━━━ PROVIDED TEXT ━━━

And that’s honestly it. That’s how you handle a Quest Giver. Figure out who they are, why they want the adventure done, how they will convince the PCs to do it, what resources they have to convince the PCs, what information they will volunteer, and what extra information they can give up. If you have all of that, you have the first scene of your game in a fun-to-interact-with, living, breathing representation of how alive and human and real your game world is.
All that remains is to discuss the Super Quest Givers that are Patrons.
Quest Givers Amped Up to Eleven
Most Quest Givers are bit players. If your D&D game was a TV show, they’d be the guest stars. They’d be the folks with (one episode) listed next to the character name on IMDB. But smart GMs are always looking for a way to bring back a guest star for another appearance. This week’s Quest Giver might be next week’s Informant, or last week’s Merchant. Recurring characters are a staple of drawing the players into the world and bringing it to life. It means the players get to know as a real place.
In essence, a Patron is simply a recurring Quest Giver. I hesitate to use the word Employer, though. Because there’s actually two different subtypes of Patron: Accidental Patrons and Employer Patrons. Most GMs don’t think of Accidental Patrons as Patrons at all. But I do. Because they have the same issues as Employer Patrons. And I’m way smarter than most GMs. So let’s get into it.

━━━

#### ASSIGNED TASK
Rewrite the passage on Quest Givers, everything from "And that’s honestly" down to "that are Patrons.", and put "players" wherever "PCs" appears.

━━━ SUPPLIED INFORMATION ━━━

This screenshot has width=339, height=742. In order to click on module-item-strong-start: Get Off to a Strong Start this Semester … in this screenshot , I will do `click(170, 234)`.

━━━

#### WRITTEN ANSWER
And that’s honestly it. That’s how you handle a Quest Giver. Figure out who they are, why they want the adventure done, how they will convince the players to do it, what resources they have to convince the players, what information they will volunteer, and what extra information they can give up. If you have all of that, you have the first scene of your game in a fun-to-interact-with, living, breathing representation of how alive and human and real your game world is.
All that remains is to discuss the Super Quest Givers that are Patrons.